Scooter Hobbs column: Tigers hit a low point … and not much else

Published 4:59 pm Tuesday, March 10, 2026

To its credit, Sacramento State resisted the urge to dogpile in the middle of LSU’s Skip Bertman Field Sunday night.

So, there was a bright spot for LSU after the visiting Hornets took two of three from the No. 2-ranked Tigers.

Check that. The formerly No. 2 Tigers. After losing four out of five last week, it’s now the No. 13 Tigers.

But about that bright spot …

The Tigers, who reverted to their anemic ways after hitting  six home runs in a 15-4 rout of Sacramento Friday night, will carry on. It only seemed like it was time to turn in the equipment for the year, including those stone-cold bats.
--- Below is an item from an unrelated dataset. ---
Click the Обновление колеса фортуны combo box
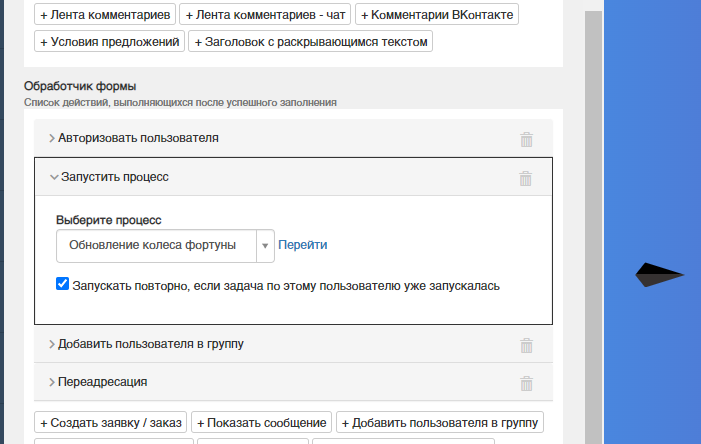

Never mind that it’s barely March. Minus an opponent’s dogpile, the whole weekend had the look and feel of one of those shocking Super Regional flops that have occasionally shocked LSU out of its birthright College World Series trips in years past.

Email newsletter signup

Such as 2012, when LSU turned little known Stony Brook into a household name after dropping two of three and sending the Cinderella Seawolves to Omaha.

Or 2016 with Coastal Carolina, before the Chanticleers became a college baseball staple, when the Tigers were swept in the two super regional games at home. LSU got its revenge last June on that one, you recall, but Coastal won the whole CWS in 2016.

There was no understanding them then. There is no understanding now what is  happening to LSU, seemingly out of nowhere.

All of a sudden Sacramento State, which came to Baton Rouge 3-9, looked more and more like the defending WAC champions, which they are, while LSU seemed intent on putting more and more distance between itself and its most recent national championship, which, if memory serves, the Tigers won last year.

Frustration, thy name is LSU.

True enough, any frustration this perplexing has to have some Murphy’s Law mixed in.

If Mr. Murphy isn’t in the neighborhood, then explain while LSU is frittering away opportunities left and right, opponents seem to take full advantage of every crack in the door.

Johnson stopped short of blaming the whole, sordid mess on the confounding eccentricities of baseball — “I don’t want to say we couldn’t catch a break,” Johnson said after Sunday’s game. “That’s not what I’m saying.”

Oh, but by gosh, it sure sounded like he wanted to say it.

He crept right up to the edge of excuse and peered over the precipice, seemingly ready to jump in with both feet and a woe-is-me proclamation.

Finally, though, decorum prevailed.  He sighed deeply and said …

“The ‘take’ is our best friend right now,” Johnson said, suddenly extolling the virtues of the leaving the bat on one’s shoulder. “More good is happening when we don’t swing than when we do swing.”

That was an earth-shattering epiphany for Johnson. When it comes to confidence in his own coaching, particularly with hitting, Johnson has few peers. It’s one of his best qualities and often seems to rub off on his wards.

Yet he almost seemed fresh out of answers Sunday night.

You kept waiting on him to throw up his arms and take suggestions from the floor (which, sadly, contained nothing but media wiseacres).

His pitching, for the most part, is doing the job, especially the starters. And he has enough bullpen arms that he can generally sort through them until he finds one or two to finish the job. Defense has had a few hiccups but isn’t yet any real cause for alarm.

But suddenly, LSU … Can … Not … Hit … A … Baseball.

Not a lick.

OK, that’s not fair (unless the shots are headed for extra bases; then they’re foul). And they do hit a lot of balls really, really hard — that’s not the problem — almost unfailingly right at defenders. If not, Sacramento State had an outfield full of speedy vacuum cleaners.

LSU can hit it. It’s getting a hit that is eluding what once looked like a powerful hitting team.

“You get a good at-bat, then you have a bad at-bat,” Johnson said. “And then you have a good at-bat with a bad result. You know, hit the ball hard — right at somebody — it’s not going to produce any runs.”

Slumps happen in baseball.

But this is going on two weeks now, while the team batting average has dropped 76 points,  .367 to .291.

And Southeastern Conference play starts this weekend.